▶ **SUPPLIED INFORMATION**
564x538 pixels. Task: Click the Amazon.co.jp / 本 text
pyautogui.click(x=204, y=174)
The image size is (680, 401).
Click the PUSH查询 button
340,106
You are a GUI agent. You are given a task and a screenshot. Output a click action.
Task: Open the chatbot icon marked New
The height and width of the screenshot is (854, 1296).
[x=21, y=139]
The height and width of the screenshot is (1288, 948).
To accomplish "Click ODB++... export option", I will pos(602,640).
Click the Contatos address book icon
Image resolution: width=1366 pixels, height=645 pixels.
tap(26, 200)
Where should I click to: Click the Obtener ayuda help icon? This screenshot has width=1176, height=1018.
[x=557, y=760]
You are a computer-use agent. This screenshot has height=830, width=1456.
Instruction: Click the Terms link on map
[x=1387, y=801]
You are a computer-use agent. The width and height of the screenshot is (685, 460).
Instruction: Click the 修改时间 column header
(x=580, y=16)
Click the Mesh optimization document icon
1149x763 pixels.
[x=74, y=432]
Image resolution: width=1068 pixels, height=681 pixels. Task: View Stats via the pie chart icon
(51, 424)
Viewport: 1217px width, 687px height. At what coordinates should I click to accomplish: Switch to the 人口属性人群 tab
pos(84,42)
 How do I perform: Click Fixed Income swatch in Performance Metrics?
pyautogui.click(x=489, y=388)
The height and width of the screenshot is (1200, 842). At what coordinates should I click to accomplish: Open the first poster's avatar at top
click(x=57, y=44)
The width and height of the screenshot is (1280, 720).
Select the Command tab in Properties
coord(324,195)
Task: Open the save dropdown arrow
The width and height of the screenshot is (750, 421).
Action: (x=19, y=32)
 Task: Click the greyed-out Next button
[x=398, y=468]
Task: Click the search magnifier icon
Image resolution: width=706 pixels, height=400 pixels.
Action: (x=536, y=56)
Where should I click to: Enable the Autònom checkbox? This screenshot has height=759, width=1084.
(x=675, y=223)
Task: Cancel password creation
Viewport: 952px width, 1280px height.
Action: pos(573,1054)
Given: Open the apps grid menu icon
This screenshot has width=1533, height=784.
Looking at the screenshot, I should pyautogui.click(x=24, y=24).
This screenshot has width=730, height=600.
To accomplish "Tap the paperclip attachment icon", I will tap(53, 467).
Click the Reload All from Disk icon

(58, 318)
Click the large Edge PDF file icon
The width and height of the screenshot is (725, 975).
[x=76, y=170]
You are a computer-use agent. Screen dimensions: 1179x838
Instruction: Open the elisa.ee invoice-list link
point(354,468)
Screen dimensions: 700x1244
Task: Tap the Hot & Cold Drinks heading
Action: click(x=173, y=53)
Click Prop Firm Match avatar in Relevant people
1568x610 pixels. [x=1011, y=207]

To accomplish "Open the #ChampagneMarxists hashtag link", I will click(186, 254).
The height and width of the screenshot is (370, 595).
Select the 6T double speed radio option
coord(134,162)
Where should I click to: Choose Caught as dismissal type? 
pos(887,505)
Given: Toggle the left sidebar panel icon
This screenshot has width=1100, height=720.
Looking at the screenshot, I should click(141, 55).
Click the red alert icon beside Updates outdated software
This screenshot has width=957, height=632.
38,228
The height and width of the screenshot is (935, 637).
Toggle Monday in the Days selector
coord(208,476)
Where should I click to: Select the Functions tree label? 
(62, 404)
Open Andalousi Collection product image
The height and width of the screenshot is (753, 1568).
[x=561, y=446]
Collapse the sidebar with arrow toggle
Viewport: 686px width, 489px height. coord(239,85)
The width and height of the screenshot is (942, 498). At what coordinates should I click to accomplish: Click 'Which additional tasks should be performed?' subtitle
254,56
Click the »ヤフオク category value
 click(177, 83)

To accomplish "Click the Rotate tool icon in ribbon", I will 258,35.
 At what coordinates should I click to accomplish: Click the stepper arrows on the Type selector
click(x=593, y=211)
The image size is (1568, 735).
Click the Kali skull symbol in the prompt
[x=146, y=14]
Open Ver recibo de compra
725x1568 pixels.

▶ **TASK DIRECTIONS**
Lines from the beginning of the data above through the line containing "Task: Open the chatbot icon marked New" are to be returned exactly, and no others.

▶ **OUTPUT BELOW**
564x538 pixels. Task: Click the Amazon.co.jp / 本 text
pyautogui.click(x=204, y=174)
The image size is (680, 401).
Click the PUSH查询 button
340,106
You are a GUI agent. You are given a task and a screenshot. Output a click action.
Task: Open the chatbot icon marked New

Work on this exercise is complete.